*What is needed*. Render the stretch of the listing from the line that contains "Click the OBJEKTIF section label" through the line that contains "click(136, 232)", both included, as a JSON list of strings with one string per line and blank lines left out. Omit the pictures from your answer.

*Data for processing*.
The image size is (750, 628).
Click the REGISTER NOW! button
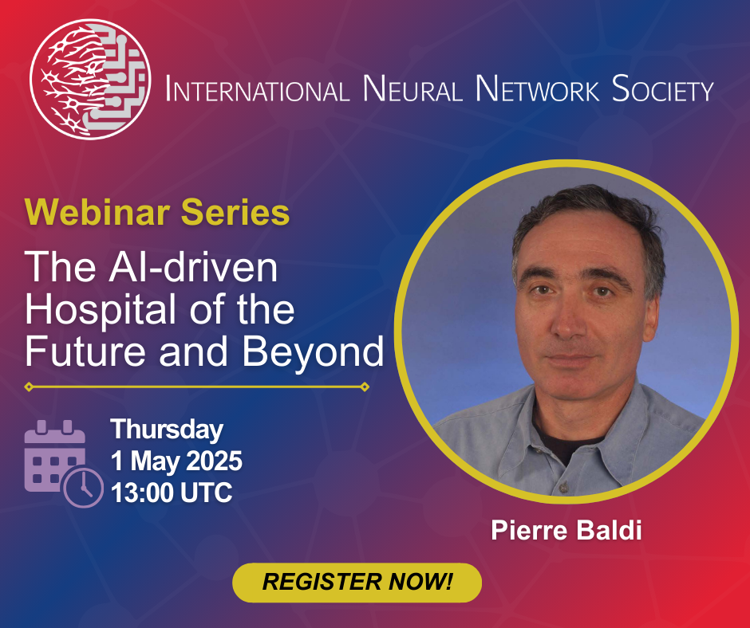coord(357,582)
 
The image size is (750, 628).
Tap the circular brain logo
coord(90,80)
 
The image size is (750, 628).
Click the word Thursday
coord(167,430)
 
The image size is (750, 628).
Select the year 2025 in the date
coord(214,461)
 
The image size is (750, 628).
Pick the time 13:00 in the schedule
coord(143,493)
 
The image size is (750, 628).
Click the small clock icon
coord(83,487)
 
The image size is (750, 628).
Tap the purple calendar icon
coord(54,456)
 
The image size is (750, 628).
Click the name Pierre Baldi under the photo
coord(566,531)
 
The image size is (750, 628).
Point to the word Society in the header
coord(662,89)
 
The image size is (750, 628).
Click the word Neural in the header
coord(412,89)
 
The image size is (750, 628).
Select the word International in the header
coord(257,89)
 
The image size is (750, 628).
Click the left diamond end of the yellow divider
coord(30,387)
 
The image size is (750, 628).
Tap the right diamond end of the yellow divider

...

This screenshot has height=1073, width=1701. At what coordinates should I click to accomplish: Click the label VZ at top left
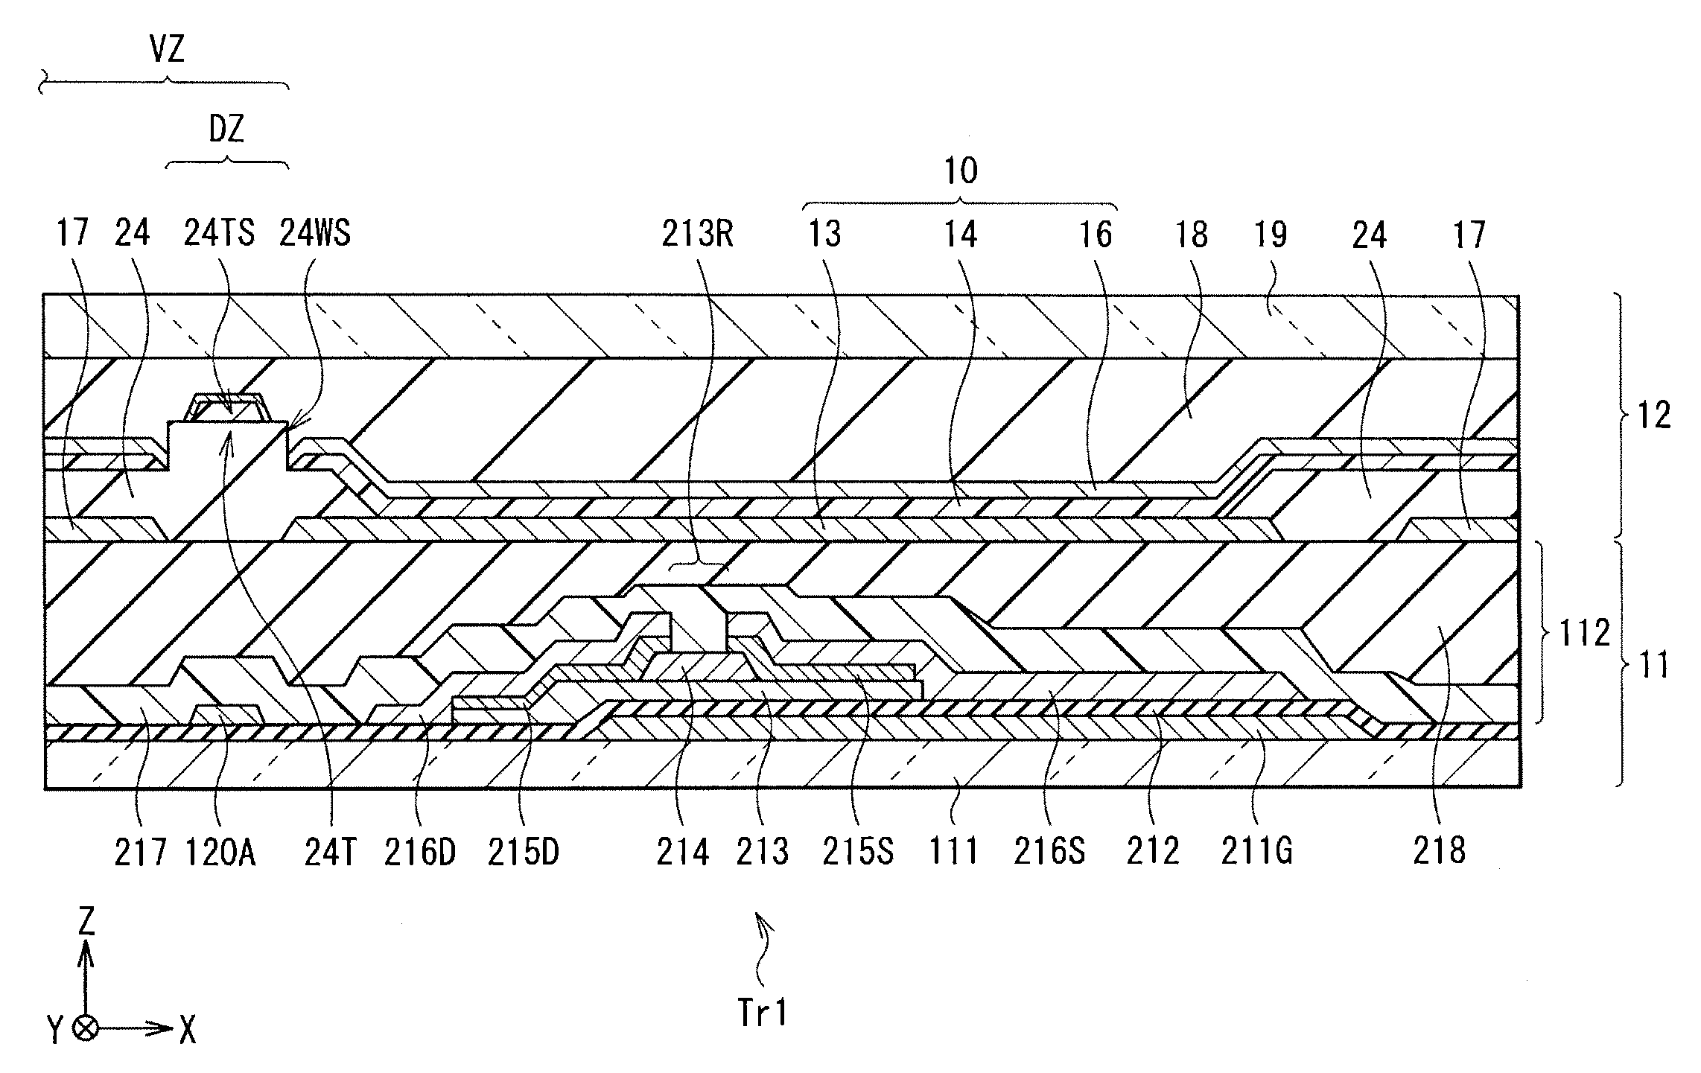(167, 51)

...

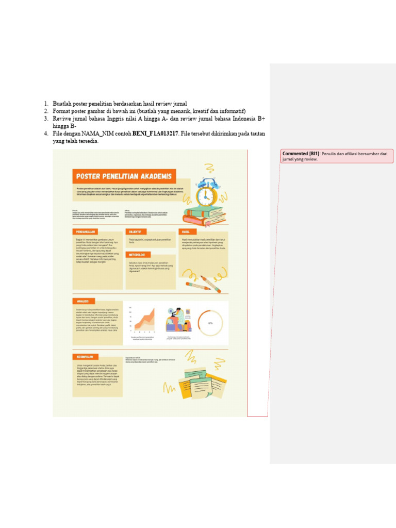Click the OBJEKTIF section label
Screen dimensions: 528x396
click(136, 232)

*Result of the exercise*.
[
  "Click the OBJEKTIF section label",
  "Screen dimensions: 528x396",
  "click(136, 232)"
]